Return the line containing "The height and" together with every later line up to the end of the records, exactly and with no pictures; return nothing else.
Start of Records for processing
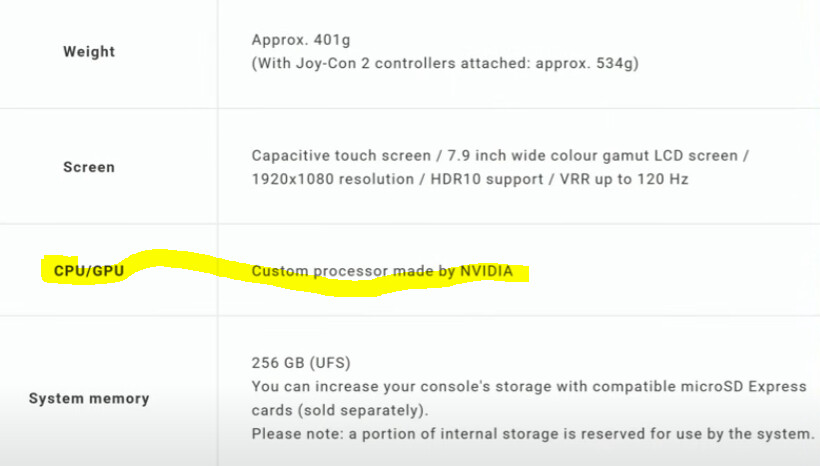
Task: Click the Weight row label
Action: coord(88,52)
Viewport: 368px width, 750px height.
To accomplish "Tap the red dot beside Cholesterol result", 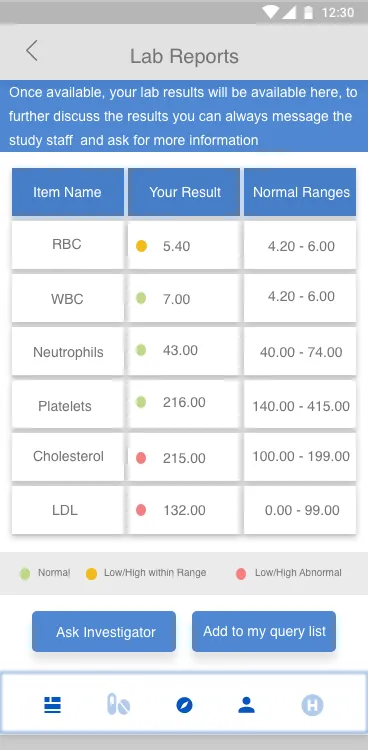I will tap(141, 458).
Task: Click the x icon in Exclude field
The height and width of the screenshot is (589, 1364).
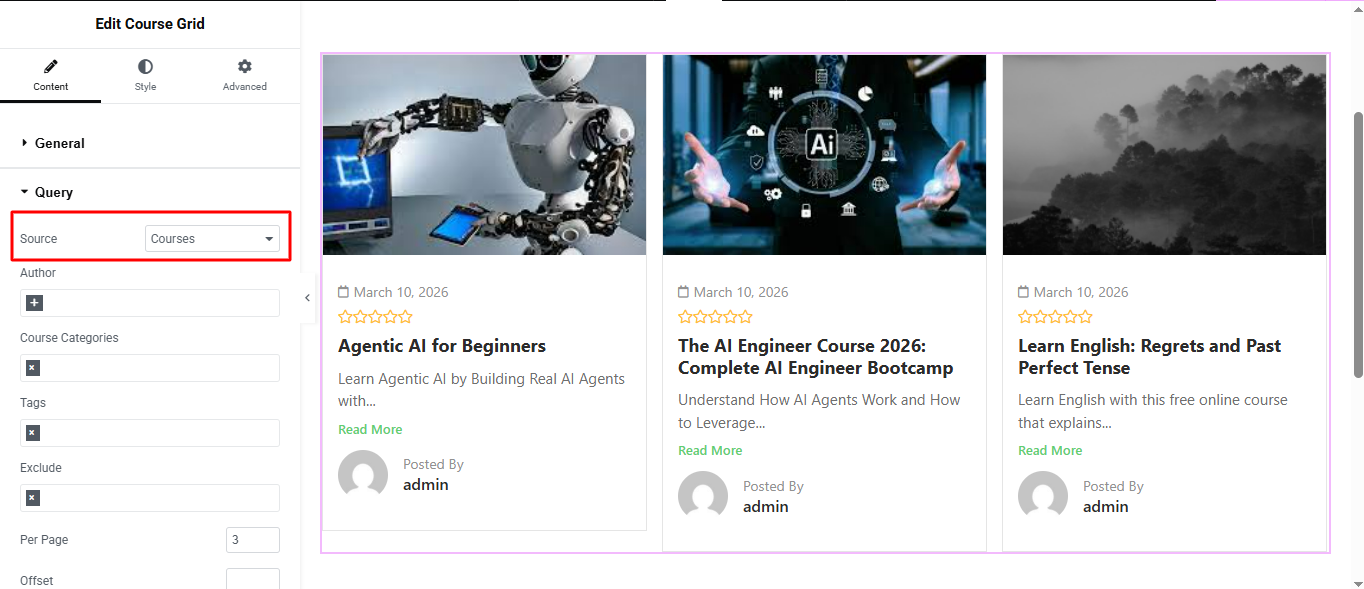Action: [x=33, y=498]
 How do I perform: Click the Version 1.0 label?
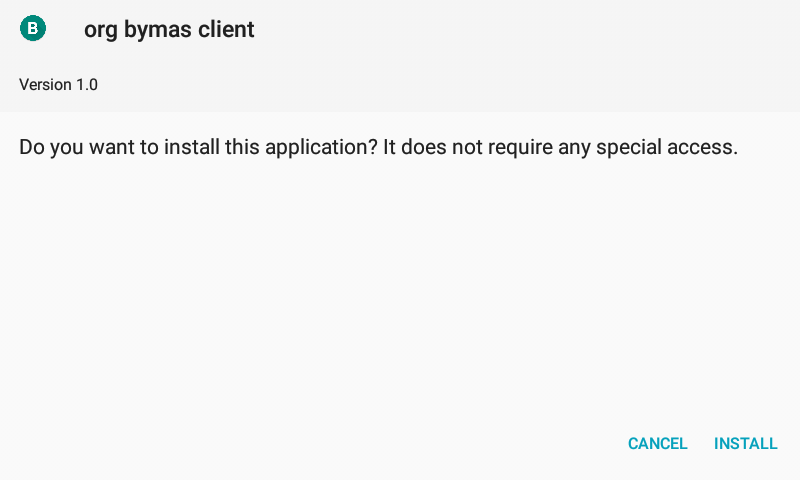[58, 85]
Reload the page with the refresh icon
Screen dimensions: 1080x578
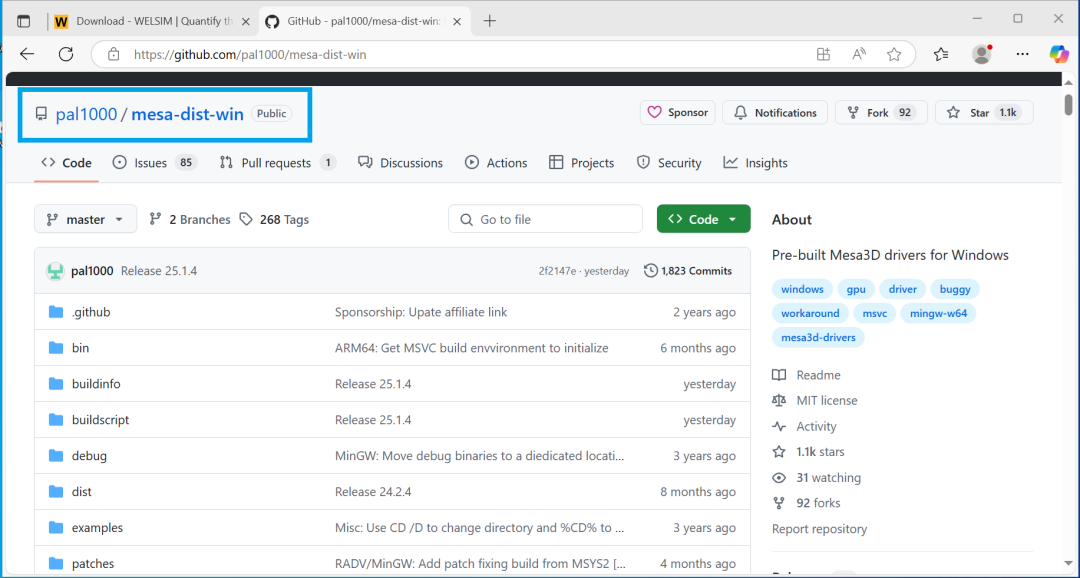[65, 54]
End of Records for processing
Task output:
The height and width of the screenshot is (589, 1364).
Action: [x=33, y=498]
 How do I perform: Click the Version 1.0 label?
[58, 85]
Reload the page with the refresh icon
Screen dimensions: 1080x578
[65, 54]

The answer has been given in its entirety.